A maior riqueza da vida é o amor e o respeito mútuo (vv 9-11).

Que o irmão pobre se orgulhe de sua alta dignidade, e o rico se orgulhe de perder sua posição social, porque o rico desaparecerá como a flor da erva. O sol se levanta, vem o calor e seca a erva, e lá se foi a beleza do seu viço! É assim que o rico vai perecer no meio dos seus negócios!

Não resolvemos nossa vida procurando culpados (vv 12-15)

Feliz o homem que suporta com paciência a provação! Porque, uma vez provado, receberá a coroa da vida, que o Senhor prometeu àqueles que o amam. Quando tentado, que ninguém diga: “Deus está me tentando.” Porque Deus não é tentado a fazer o mal nem tenta a ninguém. Cada um é tentado pelo seu próprio desejo, que o atrai e seduz; a seguir, o desejo concebe e dá à luz o pecado, e o pecado, uma vez consumado, gera a morte.

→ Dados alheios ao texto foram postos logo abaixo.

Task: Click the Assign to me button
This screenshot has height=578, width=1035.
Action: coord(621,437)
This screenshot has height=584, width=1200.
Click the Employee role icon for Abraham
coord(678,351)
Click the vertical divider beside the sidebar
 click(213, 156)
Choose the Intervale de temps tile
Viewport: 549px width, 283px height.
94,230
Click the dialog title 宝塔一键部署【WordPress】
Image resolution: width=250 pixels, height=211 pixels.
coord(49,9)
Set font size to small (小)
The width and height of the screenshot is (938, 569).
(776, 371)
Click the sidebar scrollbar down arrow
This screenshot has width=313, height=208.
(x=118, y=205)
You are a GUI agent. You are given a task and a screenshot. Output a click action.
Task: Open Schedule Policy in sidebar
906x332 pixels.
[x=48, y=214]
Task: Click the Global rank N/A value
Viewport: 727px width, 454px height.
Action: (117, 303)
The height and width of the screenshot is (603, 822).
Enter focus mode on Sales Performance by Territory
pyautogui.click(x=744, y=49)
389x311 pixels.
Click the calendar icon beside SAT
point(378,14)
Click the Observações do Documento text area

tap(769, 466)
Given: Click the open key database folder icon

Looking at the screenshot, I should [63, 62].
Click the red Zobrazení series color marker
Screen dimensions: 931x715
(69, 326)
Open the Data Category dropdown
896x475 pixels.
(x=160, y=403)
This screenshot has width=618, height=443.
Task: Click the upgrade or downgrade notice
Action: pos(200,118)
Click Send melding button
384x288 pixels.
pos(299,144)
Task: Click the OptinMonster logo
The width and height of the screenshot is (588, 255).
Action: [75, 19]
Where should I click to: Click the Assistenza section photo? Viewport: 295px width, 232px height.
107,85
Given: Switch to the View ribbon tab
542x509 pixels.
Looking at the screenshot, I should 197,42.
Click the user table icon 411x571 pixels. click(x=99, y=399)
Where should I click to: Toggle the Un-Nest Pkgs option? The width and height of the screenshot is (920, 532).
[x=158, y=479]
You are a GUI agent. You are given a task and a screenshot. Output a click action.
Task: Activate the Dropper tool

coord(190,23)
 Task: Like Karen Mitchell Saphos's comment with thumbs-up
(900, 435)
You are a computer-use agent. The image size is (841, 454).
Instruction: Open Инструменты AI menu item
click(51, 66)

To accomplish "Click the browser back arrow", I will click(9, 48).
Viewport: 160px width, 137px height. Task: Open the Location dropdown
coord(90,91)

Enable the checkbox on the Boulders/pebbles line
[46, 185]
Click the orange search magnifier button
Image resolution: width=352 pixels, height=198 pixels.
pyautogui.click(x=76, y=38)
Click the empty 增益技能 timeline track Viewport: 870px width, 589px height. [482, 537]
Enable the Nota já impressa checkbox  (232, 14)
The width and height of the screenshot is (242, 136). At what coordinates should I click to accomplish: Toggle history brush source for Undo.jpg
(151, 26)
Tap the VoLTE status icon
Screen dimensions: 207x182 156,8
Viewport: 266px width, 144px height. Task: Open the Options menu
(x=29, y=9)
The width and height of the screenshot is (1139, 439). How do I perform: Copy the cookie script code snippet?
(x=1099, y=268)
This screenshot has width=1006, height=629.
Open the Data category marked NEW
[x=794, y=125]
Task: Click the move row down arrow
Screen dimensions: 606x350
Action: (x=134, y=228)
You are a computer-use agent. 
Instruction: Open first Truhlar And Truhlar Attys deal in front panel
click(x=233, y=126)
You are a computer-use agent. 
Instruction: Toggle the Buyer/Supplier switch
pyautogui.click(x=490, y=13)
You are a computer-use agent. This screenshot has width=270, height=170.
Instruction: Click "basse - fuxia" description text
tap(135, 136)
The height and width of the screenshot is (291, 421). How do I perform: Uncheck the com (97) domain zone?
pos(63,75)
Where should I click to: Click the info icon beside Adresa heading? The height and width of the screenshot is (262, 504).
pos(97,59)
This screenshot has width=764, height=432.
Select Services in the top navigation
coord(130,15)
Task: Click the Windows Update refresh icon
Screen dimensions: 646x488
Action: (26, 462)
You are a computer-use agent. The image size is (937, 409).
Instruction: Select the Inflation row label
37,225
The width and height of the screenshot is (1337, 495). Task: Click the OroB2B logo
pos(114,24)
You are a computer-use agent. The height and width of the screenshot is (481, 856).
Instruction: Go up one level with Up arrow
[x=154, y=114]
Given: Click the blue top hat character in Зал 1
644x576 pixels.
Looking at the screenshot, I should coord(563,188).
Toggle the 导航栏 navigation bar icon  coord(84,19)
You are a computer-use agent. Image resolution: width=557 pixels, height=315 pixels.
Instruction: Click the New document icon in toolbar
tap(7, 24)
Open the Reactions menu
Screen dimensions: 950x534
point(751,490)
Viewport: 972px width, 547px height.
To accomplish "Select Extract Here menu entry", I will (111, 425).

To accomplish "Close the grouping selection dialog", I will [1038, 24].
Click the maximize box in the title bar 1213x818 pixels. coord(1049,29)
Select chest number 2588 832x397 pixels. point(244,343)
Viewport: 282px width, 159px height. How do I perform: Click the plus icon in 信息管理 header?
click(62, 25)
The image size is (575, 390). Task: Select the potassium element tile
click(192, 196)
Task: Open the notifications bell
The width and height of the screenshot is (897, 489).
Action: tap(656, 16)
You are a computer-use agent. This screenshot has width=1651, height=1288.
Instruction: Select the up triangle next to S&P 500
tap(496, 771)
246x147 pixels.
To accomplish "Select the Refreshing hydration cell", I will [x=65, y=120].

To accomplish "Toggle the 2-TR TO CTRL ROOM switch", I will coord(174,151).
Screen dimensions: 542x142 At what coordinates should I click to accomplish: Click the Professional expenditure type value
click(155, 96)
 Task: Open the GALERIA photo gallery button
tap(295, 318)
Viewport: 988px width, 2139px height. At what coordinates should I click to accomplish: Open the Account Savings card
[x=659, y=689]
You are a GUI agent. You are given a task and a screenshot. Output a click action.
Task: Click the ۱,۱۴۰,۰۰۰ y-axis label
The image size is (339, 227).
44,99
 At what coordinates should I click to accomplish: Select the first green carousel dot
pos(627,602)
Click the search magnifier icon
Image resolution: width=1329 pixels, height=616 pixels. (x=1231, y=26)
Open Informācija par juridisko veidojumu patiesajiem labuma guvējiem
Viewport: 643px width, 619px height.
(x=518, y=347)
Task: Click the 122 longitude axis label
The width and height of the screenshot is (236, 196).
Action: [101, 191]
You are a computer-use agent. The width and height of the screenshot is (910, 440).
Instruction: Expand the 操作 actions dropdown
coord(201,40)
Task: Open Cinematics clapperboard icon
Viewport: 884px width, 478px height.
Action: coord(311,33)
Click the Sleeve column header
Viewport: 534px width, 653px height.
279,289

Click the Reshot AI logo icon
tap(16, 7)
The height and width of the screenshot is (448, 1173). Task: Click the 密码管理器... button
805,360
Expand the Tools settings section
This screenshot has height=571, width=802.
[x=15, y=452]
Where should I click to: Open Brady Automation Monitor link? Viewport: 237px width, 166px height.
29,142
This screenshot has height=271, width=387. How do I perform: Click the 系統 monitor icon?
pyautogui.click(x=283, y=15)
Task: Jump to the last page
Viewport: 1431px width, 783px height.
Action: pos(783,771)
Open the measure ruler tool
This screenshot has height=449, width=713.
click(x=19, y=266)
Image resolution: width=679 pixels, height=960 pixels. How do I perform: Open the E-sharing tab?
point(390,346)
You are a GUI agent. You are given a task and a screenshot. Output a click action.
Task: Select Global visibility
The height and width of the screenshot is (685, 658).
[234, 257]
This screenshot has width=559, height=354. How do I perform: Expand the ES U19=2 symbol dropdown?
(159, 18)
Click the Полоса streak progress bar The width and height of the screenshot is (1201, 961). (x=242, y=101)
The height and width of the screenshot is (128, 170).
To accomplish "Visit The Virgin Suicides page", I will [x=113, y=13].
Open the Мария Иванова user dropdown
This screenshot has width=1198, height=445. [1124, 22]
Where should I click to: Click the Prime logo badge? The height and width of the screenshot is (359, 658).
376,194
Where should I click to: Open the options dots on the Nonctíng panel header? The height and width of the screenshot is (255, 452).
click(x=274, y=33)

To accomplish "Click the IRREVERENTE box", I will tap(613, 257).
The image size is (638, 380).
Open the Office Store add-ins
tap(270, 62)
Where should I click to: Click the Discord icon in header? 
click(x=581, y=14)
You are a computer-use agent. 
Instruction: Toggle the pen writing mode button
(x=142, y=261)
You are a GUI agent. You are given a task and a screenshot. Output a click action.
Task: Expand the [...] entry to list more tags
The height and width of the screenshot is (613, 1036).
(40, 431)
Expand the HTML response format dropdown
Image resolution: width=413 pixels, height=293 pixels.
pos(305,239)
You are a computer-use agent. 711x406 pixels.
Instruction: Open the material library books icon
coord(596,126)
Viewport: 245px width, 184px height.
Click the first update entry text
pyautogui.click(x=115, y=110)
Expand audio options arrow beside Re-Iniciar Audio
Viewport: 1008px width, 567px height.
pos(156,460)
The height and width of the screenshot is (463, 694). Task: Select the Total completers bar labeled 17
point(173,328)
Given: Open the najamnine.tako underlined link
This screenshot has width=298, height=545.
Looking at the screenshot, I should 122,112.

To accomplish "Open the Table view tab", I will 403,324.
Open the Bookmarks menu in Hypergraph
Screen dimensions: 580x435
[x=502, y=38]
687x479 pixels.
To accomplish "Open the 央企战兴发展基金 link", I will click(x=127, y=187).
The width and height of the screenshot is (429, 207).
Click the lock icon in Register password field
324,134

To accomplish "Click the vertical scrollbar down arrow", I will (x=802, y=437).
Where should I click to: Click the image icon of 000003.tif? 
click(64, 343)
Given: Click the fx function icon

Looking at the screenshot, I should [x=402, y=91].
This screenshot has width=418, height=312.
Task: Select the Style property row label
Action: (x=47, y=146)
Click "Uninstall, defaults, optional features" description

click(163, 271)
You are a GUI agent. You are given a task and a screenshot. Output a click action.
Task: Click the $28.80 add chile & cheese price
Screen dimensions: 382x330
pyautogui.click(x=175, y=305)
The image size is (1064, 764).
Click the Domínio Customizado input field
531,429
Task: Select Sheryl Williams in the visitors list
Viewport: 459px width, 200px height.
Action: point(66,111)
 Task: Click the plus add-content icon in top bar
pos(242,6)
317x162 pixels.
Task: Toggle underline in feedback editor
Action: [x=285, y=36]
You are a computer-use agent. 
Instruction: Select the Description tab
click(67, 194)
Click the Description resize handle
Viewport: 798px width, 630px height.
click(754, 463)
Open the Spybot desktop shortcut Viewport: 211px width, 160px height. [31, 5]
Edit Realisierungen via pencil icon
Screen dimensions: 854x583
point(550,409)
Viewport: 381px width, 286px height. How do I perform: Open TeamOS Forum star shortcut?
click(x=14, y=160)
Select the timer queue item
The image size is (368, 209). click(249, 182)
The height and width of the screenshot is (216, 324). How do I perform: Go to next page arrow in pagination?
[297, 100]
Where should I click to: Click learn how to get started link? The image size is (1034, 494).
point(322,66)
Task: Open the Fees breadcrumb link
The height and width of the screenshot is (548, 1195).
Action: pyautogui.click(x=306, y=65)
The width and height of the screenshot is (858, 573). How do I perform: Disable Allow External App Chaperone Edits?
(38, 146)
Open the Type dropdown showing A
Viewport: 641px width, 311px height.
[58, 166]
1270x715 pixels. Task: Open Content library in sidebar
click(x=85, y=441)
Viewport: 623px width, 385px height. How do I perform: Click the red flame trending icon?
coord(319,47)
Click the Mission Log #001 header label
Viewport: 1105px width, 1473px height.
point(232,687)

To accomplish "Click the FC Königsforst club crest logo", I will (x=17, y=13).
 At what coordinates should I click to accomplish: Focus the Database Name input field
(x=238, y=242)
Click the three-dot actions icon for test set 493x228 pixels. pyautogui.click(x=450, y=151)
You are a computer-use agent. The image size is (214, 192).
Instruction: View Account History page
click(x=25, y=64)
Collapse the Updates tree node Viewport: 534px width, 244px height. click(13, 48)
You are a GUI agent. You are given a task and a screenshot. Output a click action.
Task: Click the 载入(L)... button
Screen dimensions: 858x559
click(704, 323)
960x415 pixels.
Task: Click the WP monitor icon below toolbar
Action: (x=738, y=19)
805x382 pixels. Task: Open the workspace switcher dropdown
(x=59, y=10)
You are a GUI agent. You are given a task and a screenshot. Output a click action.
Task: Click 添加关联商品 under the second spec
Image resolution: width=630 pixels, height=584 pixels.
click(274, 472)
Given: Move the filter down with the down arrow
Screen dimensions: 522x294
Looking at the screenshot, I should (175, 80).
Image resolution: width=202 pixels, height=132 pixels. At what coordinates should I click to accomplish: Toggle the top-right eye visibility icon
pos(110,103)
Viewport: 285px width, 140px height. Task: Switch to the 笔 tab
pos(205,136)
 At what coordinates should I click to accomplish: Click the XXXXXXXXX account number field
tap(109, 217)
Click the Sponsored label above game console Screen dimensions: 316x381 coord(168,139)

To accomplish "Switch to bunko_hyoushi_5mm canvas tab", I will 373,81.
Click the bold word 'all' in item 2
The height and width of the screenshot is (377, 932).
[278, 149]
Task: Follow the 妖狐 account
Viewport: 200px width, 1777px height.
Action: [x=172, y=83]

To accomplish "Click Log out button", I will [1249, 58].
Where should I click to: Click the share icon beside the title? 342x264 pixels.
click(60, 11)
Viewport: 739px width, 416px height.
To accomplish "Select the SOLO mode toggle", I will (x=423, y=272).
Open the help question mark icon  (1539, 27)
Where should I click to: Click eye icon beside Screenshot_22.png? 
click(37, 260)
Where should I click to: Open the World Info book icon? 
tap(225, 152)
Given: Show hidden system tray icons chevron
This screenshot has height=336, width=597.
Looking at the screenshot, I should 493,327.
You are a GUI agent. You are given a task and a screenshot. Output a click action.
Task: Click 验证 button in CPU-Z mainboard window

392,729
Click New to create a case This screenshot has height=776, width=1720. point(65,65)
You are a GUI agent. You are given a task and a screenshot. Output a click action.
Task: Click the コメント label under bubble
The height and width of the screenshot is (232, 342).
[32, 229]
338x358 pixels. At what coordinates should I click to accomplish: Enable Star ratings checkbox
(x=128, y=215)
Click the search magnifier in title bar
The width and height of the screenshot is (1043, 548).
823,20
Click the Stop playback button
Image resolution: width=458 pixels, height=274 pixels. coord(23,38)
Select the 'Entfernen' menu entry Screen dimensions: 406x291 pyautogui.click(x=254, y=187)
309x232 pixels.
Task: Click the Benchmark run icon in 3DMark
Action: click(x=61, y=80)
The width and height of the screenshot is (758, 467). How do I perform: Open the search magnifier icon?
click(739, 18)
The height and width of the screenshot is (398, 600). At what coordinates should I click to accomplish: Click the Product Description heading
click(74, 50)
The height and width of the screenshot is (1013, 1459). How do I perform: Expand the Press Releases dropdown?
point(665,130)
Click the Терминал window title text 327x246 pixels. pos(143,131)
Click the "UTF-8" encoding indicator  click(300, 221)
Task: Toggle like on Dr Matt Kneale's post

Somos a maior dádiva de Deus (vv 16-18).

Não se enganem, meus queridos irmãos: qualquer dom precioso e qualquer dádiva perfeita vêm do alto, desce do Pai das luzes, no qual não há fases ou períodos de mudança. Por sua própria iniciativa, ele nos gerou por meio da Palavra da verdade, para que nos tornássemos as primeiras dentre as suas criaturas.

Disciplina é a Lei da Liberdade (vv 19-25).

Vocês já sabem, meus queridos irmãos: cada um seja pronto para ouvir, mas lento para falar, e lento para ficar com raiva, porque a raiva do homem não produz a justiça que Deus quer. Por isso, deixem de lado qualquer imundície e sinal de malícia, e recebam com docilidade a Palavra que lhes foi plantada no coração e que pode salvá-los. Sejam praticantes da Palavra, e não apenas ouvintes, iludindo a si mesmos. Quem ouve a Palavra e não a pratica, é como alguém que observa no espelho o rosto que tem desde o nascimento; observa a si mesmo e depois vai embora, esquecendo a própria aparência. Mas, quem se concentra numa lei perfeita, a lei da liberdade, e nela continua firme, não como ouvinte distraído, mas praticando o que ela manda, esse encontrará a felicidade no que faz.

Todo valor humano, por si mesmo, fundamenta qualquer exigência de fé. Se não for assim, não é fé autêntica e nem coerente. A coerência da fé não está baseada na fidelidade ideológica ou doutrinária, mas, no respeito a dignidade humana e, por conseguinte, o respeito a tudo aquilo que é necessário à sua integridade e existência.